Let $X_t, t \in T$ denote a centered Gaussian process. Let $d(t, s) = \sqrt{\mathbb{E} (X_t - X_s)^2}$. Consider a mean function $t \mapsto \mu_t$.
Define the expected supremum $$ S(T, \mu) = \mathbb{E} \Big[\sup_{t \in T} (X_t + \mu_t)\Big]. $$ When $\mu \equiv 0$, Talagrand and others have provided sharp estimates of $S(T, 0)$ in the sense that $$ \frac{1}{C}\, \gamma(T, d) \leq S(T, 0) \leq C \, \gamma(T, d). $$ Above, $C > 0$ is a constant which is universal in the sense that it is independent of $(T, d)$. The exact form of the functional $\gamma$ can be found in the reference [1].

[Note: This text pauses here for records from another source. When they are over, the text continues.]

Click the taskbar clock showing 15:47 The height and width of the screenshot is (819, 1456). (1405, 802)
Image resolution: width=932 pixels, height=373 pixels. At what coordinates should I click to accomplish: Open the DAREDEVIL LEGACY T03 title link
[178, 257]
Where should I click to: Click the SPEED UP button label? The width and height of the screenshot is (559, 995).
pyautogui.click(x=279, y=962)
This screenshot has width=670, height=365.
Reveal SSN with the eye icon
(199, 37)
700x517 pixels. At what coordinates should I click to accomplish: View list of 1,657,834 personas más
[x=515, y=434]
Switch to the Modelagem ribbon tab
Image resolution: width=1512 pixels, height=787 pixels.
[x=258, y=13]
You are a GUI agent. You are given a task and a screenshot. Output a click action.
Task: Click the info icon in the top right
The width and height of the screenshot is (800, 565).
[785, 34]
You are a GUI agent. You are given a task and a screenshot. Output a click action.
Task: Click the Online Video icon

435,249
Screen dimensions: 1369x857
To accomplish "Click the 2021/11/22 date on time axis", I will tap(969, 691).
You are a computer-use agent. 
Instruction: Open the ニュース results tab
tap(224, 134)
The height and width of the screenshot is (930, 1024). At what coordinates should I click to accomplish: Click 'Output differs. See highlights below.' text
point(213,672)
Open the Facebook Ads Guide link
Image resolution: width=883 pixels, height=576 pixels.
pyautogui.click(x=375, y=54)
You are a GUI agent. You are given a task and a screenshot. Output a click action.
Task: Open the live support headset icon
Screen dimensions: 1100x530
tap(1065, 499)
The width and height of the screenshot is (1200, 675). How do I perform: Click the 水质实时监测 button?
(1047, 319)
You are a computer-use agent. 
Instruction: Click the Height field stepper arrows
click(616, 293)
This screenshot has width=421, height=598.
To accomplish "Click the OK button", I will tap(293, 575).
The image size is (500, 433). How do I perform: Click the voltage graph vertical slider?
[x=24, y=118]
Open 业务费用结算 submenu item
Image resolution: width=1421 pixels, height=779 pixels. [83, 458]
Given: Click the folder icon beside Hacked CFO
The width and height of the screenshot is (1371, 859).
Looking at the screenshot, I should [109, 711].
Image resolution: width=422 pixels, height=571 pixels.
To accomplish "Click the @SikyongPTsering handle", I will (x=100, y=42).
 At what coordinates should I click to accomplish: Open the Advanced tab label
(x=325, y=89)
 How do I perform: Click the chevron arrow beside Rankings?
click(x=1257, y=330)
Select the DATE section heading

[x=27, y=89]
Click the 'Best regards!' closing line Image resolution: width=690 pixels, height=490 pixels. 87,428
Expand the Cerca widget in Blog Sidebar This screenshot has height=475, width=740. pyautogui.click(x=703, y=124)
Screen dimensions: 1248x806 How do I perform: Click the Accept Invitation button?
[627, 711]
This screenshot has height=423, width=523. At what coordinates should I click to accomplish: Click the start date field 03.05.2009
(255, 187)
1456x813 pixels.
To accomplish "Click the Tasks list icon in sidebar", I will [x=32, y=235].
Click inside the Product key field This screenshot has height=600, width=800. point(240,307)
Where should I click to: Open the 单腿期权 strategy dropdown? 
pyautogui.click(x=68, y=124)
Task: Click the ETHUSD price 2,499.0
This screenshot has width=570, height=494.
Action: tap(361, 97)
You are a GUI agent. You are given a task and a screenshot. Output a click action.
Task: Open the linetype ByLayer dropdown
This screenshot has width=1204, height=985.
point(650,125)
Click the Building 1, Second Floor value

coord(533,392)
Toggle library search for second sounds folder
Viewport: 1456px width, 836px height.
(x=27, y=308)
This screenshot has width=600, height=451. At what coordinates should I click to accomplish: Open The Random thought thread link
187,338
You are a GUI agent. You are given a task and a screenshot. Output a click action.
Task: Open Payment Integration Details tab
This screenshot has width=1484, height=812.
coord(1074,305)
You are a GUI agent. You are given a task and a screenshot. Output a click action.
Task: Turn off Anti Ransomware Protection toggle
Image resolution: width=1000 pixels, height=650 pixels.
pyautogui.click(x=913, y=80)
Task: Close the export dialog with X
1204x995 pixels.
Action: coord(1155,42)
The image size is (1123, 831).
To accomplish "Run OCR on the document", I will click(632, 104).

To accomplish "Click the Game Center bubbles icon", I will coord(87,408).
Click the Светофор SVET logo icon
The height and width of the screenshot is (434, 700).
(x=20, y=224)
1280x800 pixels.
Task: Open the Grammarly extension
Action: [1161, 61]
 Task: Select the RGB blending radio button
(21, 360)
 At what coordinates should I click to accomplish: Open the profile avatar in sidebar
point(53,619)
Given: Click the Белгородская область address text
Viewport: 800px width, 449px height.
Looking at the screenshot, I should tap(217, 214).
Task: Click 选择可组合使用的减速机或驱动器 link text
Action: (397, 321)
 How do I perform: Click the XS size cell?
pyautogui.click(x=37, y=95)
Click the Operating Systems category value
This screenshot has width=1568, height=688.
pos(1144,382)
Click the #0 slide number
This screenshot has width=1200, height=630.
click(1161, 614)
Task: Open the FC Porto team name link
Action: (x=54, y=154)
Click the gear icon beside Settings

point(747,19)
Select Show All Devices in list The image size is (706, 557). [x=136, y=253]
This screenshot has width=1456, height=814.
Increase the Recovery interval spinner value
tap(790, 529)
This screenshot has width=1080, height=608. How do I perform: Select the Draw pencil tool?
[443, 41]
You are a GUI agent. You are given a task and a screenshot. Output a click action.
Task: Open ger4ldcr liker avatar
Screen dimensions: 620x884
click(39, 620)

When $\mu_t \neq 0$, we evidently have $$ S(T, \mu) \leq C\, \gamma (T, d) + \sup_{t \in T} \mu_t. $$ However, it is possible to construct examples such that this inequality cannot be reversed.
What results are available in the uncentered case, when $\mu_t \neq 0$?
[1]: Upper and Lower Bounds for Stochastic Processes: Decomposition Theorems, M. Talagrand, 2021.